Postgrado2015KLa Habana, Cuba, 29 de abril de 2015.- En ocasiones, los encuentros entre desconocidos son un poco fríos, distantes, reservados. Es común que así suceda cuando un grupo de personas comparten un mismo lugar por vez primera. Sin embargo, para aquellos que ejercemos la noble, sacrificada y difícil profesión de comunicar e informar como periodistas, ello no puede constituir barrera alguna.

Yosel E. Martínez Castellanos (Cuba)

Así sucedió el pasado lunes 20 de abril cuando 30 comunicadores deportivos de 12 países de América Latina y el Caribe, se reunieron para asistir al X Curso de Postgrado Internacional de Periodismo Deportivo, que por estos días se celebra desde La Habana.

Los primeros intercambios giraron en relación a las horas de vuelo para arribar a la capital cubana, las impresiones iniciales sobre una urbe que encierra numerosos enigmas y muestra una multifacética vida cultural, o los campos profesionales donde cada uno se desempeña. De esta forma, en pocos minutos, cada integrante se fue relacionando con sus demás colegas como si existiera una complicidad perenne y nos conociéramos de encuentros anteriores.

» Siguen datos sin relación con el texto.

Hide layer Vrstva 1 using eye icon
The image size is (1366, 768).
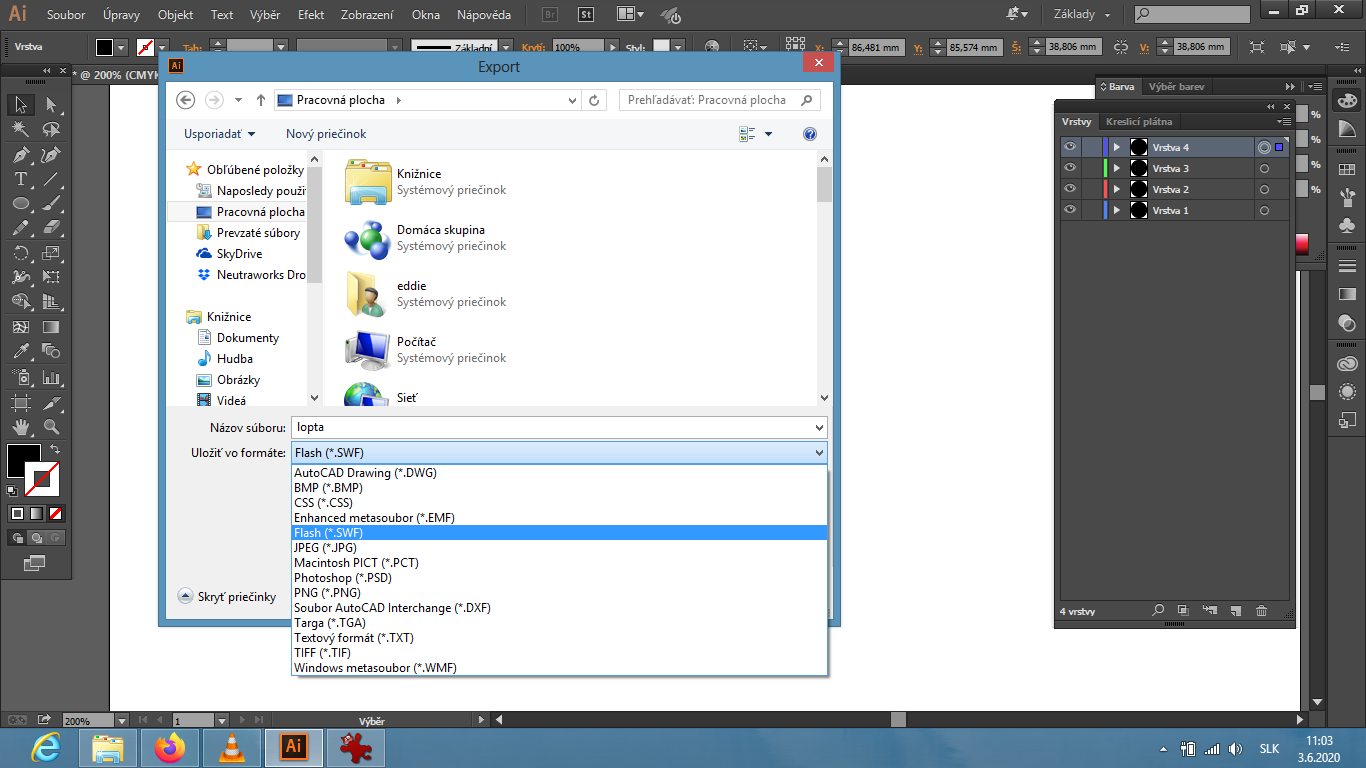1070,210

Cubanos, argentinos, bolivianos, chilenos, paraguayos, uruguayos, dominicanos, mexicanos, panameños, ecuatorianos, colombianos y boricuas. Hombres y mujeres de diversas generaciones, procedentes de la radio, la TV, la prensa escrita y sitios web, hemos tenido la oportunidad de intercambiar, profundizar y polemizar acerca de diferentes procesos implícitos y explícitos vinculados al campo periodístico deportivo. Cada uno ha tenido la posibilidad de actualizarse sobre las corrientes que desde el campo académico predominan en los distintos medios de comunicación de Latinoamérica y del resto del mundo.

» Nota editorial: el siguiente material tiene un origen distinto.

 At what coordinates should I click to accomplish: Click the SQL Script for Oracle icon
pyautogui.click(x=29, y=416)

Reconocimiento especial para una decena de profesores, nuestros profesores. Verdaderos eruditos que han sabido imbricar y ubicar en cada contexto, los variados fenómenos comunicacionales presentes en cada una de las realidades de nuestros países. Con sus charlas avivan el deseo por conocer e investigar sobre aquellos tópicos que son relegados por las agendas y que necesitan ser colocados en la palestra pública para que la sociedad sepa cuales son los hilos conductores que mueven determinados sucesos en el campo deportivo.

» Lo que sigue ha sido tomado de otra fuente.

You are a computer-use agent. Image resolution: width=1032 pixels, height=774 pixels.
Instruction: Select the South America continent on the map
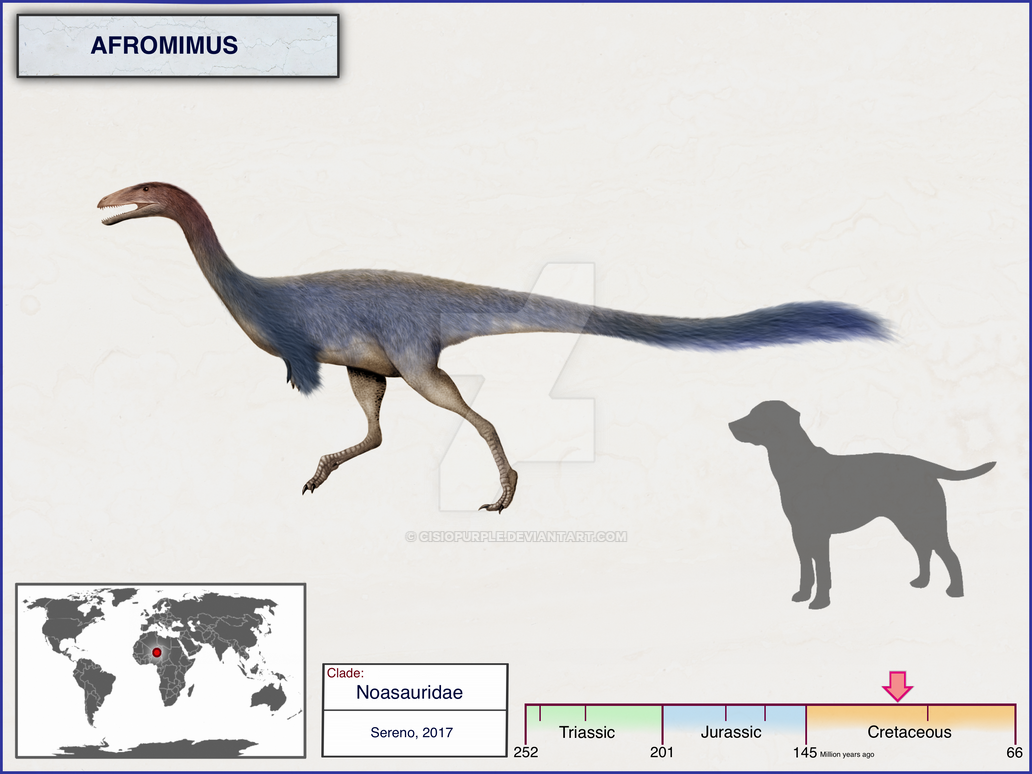point(95,688)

Como una pequeña torre de Babel, pero en la que todos hablamos un mismo idioma, el de la comunicación, los 30 estudiantes nos hemos informado sobre las distintas realidades presentes en nuestras naciones. Hemos evacuado dudas, adquirido nuevas herramientas y metodologías de trabajo que bien pudieran aplicarse en cada uno de nuestros contextos. Cada clase es un viaje a la semilla de nuestros deseos profesionales.

El debate en torno al fútbol y el béisbol no ha sido ajeno. Unos defienden el éxtasis sublime provocado cuando el balón traspasa la línea de gol; mientras los otros alegan la espectacularidad de la pelota viajando por el aire a más de 400 pies del home plate.

Así han transcurrido los últimos días de abril, cuando se acerca el impostergable momento del adiós, ese que todos quisieran dilatar y mandarlo a jugar una interminable prórroga o envolverlo en un extra inning donde a nadie le importe el resultado final del encuentro. Es la hora de las fotos que luego serán colgadas en las redes sociales, los contactos online y los números telefónicos como señal de que existe un mañana donde, por otras vías, podremos seguir debatiendo sobre favoritos pre-competencia y encendidas temáticas periodísticas deportivas.

No obstante, más allá que el mundo virtual nos permitirá continuar cultivando la camadería y las historias que desarrollamos día a día, soy de los que deseo pensar que los 30 alumnos que nos hemos dado cita en La Habana, tendremos la oportunidad de un segundo encuentro, quizás bajo la fiesta de los cinco aros olímpicos, en un foro deportivo internacional, o quizás, nuevamente desde esta hermosa ciudad para perpetuar las experiencias que por estos días han marcado nuestras vidas.